Monday, January 24, 2011

A misguided hunting idea

Here's one for the record: I support hunting. I never did it myself; never owned a gun, never blasted a...wait. I did blast a couple blue jays when I was a teen in Michigan, but it was a friend's .12 gauge he handed to me way back in 1979. Maybe that counts.

But some hunting shouldn't happen at all, and this is one of them. Ladies and gentleman, meet two birds. The first is the sandhill crane (Grus canadensis), of much of North America. A bird with a 6-8 foot wingspan, light gray in color, with a red forehead. There's about 450,000 of those critters flying and wading about the continent, enough of them to cause hunts in various states. They taste like beef, say supporters. Imagine that...a bird that doesn't taste like chicken!

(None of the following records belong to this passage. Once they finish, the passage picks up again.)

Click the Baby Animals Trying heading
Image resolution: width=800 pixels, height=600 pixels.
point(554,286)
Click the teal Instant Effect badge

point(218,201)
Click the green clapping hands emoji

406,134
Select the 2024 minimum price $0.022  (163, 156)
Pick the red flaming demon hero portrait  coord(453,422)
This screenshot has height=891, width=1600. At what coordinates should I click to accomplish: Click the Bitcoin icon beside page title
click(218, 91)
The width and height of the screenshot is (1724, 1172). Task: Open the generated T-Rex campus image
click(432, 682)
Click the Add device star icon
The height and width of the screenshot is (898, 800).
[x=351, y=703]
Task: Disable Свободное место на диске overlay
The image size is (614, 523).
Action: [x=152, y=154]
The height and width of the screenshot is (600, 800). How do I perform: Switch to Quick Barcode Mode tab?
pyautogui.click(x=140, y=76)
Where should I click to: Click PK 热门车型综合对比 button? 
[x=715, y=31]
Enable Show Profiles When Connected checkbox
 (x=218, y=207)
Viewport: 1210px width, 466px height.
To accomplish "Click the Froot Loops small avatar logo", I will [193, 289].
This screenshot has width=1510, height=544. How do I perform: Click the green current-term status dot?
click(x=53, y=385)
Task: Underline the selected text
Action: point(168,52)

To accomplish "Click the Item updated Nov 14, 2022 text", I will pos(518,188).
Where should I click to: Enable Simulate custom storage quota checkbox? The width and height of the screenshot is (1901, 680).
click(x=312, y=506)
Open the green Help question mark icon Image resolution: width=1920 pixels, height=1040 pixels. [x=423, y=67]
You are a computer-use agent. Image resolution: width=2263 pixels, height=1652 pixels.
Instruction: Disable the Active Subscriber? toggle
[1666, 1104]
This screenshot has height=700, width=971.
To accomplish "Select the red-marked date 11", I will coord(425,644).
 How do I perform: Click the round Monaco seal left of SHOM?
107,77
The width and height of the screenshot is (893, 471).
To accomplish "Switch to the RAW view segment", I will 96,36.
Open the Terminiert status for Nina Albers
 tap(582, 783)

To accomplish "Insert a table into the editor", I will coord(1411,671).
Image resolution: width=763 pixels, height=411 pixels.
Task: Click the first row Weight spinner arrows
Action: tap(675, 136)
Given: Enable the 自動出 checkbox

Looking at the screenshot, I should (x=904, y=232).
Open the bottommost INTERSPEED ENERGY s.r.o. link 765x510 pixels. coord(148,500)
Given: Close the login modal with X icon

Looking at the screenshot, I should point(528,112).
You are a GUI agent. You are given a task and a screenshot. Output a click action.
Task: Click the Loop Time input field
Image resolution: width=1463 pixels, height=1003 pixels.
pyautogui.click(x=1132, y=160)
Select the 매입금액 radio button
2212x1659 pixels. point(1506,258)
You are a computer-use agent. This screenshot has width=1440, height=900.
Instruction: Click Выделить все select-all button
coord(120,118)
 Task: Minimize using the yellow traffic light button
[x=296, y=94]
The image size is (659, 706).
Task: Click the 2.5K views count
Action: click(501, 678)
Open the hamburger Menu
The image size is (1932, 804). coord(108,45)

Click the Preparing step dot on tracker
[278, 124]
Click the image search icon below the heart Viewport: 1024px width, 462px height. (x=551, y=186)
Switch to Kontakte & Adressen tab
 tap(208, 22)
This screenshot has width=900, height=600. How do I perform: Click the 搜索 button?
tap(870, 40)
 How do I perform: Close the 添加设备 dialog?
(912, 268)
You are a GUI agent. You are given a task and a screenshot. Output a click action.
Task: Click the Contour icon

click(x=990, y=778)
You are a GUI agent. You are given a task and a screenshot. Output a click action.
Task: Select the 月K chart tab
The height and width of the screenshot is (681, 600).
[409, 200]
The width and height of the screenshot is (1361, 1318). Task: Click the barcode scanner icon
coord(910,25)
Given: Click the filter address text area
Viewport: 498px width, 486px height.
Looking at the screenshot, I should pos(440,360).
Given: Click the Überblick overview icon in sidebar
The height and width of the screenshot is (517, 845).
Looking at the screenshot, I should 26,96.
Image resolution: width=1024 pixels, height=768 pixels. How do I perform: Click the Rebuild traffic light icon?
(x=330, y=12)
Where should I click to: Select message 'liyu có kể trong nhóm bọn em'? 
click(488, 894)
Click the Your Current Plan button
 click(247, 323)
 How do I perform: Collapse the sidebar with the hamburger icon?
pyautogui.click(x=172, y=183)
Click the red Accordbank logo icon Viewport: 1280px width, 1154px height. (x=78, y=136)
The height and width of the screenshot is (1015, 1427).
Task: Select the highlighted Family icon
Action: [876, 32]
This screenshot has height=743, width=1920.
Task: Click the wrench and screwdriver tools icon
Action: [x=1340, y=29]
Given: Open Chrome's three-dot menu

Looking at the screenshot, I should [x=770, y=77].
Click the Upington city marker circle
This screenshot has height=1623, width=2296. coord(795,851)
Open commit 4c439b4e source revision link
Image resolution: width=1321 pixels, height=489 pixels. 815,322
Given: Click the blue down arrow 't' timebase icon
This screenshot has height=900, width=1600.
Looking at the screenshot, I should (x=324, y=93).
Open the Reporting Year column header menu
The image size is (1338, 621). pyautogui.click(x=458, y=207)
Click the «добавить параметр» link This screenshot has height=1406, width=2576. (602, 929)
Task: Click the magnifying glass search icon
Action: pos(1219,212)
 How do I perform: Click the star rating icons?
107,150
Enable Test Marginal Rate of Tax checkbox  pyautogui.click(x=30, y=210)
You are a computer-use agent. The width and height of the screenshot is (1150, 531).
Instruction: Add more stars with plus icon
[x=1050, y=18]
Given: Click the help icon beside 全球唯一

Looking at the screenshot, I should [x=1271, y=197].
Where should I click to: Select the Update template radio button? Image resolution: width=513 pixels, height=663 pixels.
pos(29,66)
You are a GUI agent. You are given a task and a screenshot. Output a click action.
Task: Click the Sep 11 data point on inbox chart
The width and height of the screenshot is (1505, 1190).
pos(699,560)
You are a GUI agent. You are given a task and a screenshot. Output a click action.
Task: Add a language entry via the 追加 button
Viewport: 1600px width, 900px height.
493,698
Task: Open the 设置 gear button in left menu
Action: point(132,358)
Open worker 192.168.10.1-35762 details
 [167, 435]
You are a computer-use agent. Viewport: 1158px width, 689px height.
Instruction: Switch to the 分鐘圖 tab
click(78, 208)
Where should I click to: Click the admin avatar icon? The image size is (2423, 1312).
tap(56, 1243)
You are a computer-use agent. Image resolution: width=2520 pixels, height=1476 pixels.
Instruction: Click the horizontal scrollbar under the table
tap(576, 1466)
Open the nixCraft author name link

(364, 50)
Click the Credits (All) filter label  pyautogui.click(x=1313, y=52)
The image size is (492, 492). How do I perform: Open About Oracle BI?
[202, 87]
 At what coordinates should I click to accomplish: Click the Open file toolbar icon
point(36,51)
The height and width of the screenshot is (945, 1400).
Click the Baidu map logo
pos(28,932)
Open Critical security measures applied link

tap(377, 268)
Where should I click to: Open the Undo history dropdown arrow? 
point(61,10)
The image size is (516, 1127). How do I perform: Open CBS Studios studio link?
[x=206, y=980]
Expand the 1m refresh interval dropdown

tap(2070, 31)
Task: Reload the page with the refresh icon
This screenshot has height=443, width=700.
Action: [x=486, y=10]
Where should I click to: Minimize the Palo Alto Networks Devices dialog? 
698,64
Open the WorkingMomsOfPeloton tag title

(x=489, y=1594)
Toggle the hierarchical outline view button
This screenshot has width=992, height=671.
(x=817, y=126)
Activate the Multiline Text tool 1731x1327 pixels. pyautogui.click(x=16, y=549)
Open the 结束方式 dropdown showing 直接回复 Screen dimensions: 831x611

And Tennessee wants to do the same. 10,000 of the birds were counted early this month at a wildlife refuge, compared to about a dozen or so of the second bird I mentioned, the whooping crane (Grus americana). This bird also made the local news a few weeks ago, and it wasn't good. Whoopers pass by the Tennessee and other areas in the country twice a year, from a breeding location in Canada to summer refuges in Texas and Florida.

Why did I begin this as a nutty hunting idea, and why did I link the whoopers with the sandhills? In the first place, the link I provided for that December news story showed that anything flying can be a target to an ignorant hunter, and up in the sky a big light gray bird (Mr. Sandhill) can be mistaken for a big white bird (Mr. Whooper), especially when lighting conditions can make both appear gray. And whoopers have been known to fly with sandhills on migrations.

And in the second place, there's the numbers. The sandhill hunts won't do much to their numbers; they're pretty common and will remain so. But the whooping crane is the opposite; it is one of the rarest animals on the continent, numbering less than six hundred individual birds, and it took years to just get to that number from 1970, when the overall population was just one hundred. An ignoramous with a shotgun may not know - or care - about the difference between the two birds; a crane is a crane is a crane, and if one or the other can look good on a plate surrounded by cranberries, oh well.

Farm the sandhills like we do turkeys, and everything will be OK. But don't point a shotgun in the air on a new hunt, because there's a possibility that one of those birds will never be seen again.